The adrenal cortex produces glucocorticoids (cortisol) and mineralocorticoids (aldosterone), with cortisol being central to the stress response. Cortisol is released from the zona fasciculata in response to ACTH from the anterior pituitary, which is stimulated by CRH from the hypothalamus during physical stress (trauma, hypoglycemia), emotional stress, or metabolic demands. Cortisol promotes gluconeogenesis and glucose mobilization, suppresses immune and inflammatory responses, and increases sympathetic nervous system sensitivity, preparing the body for "fight or flight." The hypothalamic-pituitary-adrenal (HPA) axis exhibits tight negative feedback: elevated cortisol inhibits CRH and ACTH release through actions on the hypothalamus and pituitary, preventing excessive stress hormone production.
Measure plasma cortisol (high in morning, low in evening) and ACTH in response to acute stressors (cold pressor test, mental arithmetic) and chronic stress. Study Cushing syndrome (excess cortisol) and Addison disease (cortisol deficiency). Understand dexamethasone suppression test for diagnosis.
Epinephrine is not produced by the adrenal cortex; it is produced by the adrenal medulla (derived from neural crest tissue) and is part of the sympathetic nervous system, not the endocrine axis.
When your body encounters a threat — whether it is a physical injury, a dangerous drop in blood sugar, or the psychological pressure of a high-stakes exam — it activates a hormonal cascade called the hypothalamic-pituitary-adrenal (HPA) axis. You already know from studying the hypothalamus-pituitary axis that the hypothalamus translates neural signals into hormonal commands, and that the anterior pituitary amplifies those commands by releasing tropic hormones into the bloodstream. The HPA axis is one of the most important specific instances of this general architecture: the hypothalamus releases corticotropin-releasing hormone (CRH), which stimulates the anterior pituitary to secrete adrenocorticotropic hormone (ACTH), which travels to the adrenal cortex and triggers release of cortisol from the zona fasciculata.
Cortisol is the body's primary long-duration stress hormone, and its effects are fundamentally metabolic. While the sympathetic nervous system you studied earlier provides the immediate "fight or flight" response — increased heart rate, dilated pupils, redirected blood flow — cortisol operates on a slower timescale of minutes to hours, ensuring the body has the fuel to sustain that response.
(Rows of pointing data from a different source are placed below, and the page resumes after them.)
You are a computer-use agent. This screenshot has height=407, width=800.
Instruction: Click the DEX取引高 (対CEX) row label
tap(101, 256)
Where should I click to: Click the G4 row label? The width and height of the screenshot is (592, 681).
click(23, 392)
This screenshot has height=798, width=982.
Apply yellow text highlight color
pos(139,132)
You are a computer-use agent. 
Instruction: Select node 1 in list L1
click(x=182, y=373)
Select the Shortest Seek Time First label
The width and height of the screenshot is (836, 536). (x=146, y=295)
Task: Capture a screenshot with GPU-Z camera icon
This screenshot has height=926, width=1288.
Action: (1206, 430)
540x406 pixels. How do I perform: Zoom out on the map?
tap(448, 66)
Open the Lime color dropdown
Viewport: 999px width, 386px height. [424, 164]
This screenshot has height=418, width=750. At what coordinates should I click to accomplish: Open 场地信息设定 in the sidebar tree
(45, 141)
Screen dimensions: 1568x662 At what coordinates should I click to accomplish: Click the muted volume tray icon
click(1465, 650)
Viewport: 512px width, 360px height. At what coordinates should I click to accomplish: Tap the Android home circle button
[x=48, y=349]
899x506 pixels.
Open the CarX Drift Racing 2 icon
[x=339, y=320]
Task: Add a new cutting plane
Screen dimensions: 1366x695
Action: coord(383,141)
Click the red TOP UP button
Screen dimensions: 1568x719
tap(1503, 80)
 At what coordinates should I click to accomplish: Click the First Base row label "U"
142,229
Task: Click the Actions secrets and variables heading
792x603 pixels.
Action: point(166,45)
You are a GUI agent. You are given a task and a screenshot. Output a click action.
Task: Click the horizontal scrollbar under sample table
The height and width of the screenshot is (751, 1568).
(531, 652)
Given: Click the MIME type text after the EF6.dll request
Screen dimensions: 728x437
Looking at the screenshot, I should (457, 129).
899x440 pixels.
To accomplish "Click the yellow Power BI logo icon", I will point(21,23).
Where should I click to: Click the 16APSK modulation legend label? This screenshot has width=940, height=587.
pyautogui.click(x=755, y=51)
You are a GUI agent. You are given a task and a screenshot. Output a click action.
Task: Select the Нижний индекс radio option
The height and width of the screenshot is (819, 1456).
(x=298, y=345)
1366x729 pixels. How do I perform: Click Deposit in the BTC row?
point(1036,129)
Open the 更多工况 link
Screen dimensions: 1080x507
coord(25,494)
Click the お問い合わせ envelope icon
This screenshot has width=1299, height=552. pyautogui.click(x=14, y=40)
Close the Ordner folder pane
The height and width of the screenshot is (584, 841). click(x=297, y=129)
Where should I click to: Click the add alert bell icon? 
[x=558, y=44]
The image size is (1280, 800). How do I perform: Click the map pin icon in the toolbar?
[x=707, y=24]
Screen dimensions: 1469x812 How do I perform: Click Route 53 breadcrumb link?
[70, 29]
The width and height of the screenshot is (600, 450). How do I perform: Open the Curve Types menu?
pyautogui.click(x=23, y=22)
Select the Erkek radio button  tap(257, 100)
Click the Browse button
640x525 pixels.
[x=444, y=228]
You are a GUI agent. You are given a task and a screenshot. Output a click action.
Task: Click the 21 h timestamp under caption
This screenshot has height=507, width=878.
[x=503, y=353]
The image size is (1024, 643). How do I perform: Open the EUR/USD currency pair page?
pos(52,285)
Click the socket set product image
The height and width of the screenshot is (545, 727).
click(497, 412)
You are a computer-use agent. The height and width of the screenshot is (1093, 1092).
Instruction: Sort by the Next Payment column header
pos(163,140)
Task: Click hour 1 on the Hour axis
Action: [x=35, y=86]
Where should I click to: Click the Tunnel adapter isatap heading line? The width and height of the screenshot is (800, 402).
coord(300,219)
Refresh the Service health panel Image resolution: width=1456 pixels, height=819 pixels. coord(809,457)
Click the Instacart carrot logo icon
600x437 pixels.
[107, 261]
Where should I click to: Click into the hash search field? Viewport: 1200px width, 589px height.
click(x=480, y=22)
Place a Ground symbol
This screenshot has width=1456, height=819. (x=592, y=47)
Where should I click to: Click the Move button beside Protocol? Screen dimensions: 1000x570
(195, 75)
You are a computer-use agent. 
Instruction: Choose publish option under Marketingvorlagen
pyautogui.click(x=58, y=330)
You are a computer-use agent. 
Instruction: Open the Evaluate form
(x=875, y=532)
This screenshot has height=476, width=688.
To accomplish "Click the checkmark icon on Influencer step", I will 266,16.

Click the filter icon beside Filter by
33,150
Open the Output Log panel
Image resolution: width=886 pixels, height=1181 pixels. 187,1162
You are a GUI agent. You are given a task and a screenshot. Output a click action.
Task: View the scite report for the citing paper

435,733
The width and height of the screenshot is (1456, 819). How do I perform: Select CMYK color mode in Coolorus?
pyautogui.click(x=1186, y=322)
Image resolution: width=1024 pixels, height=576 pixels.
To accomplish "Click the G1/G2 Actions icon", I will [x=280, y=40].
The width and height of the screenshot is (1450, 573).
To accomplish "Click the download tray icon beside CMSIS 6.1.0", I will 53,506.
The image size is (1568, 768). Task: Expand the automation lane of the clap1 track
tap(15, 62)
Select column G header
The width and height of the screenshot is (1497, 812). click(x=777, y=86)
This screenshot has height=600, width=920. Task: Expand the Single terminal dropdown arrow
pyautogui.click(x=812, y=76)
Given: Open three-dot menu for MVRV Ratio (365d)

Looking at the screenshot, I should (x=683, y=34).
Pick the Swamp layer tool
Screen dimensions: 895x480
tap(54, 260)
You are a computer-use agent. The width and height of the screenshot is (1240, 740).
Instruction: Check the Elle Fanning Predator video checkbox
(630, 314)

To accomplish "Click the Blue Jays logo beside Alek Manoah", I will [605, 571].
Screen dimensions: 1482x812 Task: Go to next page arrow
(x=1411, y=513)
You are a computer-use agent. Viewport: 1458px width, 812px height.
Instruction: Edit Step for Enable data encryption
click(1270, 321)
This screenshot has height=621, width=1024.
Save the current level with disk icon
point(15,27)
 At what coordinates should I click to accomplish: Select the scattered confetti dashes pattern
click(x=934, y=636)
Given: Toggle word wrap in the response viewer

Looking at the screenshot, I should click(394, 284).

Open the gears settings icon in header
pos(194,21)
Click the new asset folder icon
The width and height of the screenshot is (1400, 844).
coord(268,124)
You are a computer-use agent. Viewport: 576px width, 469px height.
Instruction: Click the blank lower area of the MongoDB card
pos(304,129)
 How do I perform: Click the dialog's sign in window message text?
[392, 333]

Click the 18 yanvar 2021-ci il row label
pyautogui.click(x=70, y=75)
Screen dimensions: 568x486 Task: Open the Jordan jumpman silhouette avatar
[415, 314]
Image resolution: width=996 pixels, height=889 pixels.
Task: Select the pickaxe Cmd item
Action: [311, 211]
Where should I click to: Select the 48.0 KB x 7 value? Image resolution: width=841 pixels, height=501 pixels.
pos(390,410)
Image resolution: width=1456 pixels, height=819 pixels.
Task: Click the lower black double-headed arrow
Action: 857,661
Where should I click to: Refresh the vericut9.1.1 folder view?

It promotes gluconeogenesis in the liver, converting amino acids and glycerol into glucose. It breaks down muscle protein and adipose tissue to supply those substrates. It suppresses non-essential functions like immune surveillance and inflammation, which consume energy the body needs elsewhere during acute stress. Think of cortisol as the logistics officer behind the front lines: while epinephrine sounds the alarm, cortisol redirects supply chains to keep the fighting force operational.
The HPA axis is kept in check by negative feedback: when cortisol levels in the blood rise sufficiently, cortisol itself acts on receptors in both the hypothalamus and the anterior pituitary to suppress further CRH and ACTH release. This is the same feedback principle you learned in the endocrine system overview — the product of the cascade inhibits the cascade's own initiation. The result is a self-limiting loop: stress triggers cortisol release, cortisol addresses the metabolic demands of stress, and then rising cortisol levels shut down the axis to prevent overproduction. This feedback mechanism is so reliable that clinicians exploit it diagnostically: the dexamethasone suppression test administers a synthetic glucocorticoid and checks whether ACTH and cortisol fall appropriately. If they do not, the feedback loop is broken — a hallmark of conditions like Cushing syndrome.
When the HPA axis malfunctions, the consequences illustrate how precisely calibrated it must be. Cushing syndrome (chronic cortisol excess) produces hyperglycemia, muscle wasting, fat redistribution to the trunk and face, immune suppression, and osteoporosis — every one of cortisol's normal actions carried to a pathological extreme. Addison disease (cortisol deficiency) produces the mirror image: hypoglycemia, fatigue, weight loss, hypotension, and dangerous vulnerability to stress. These clinical bookends demonstrate that cortisol is not simply "the stress hormone" — it is a tightly regulated metabolic integrator whose value lies entirely in being produced in the right amount at the right time.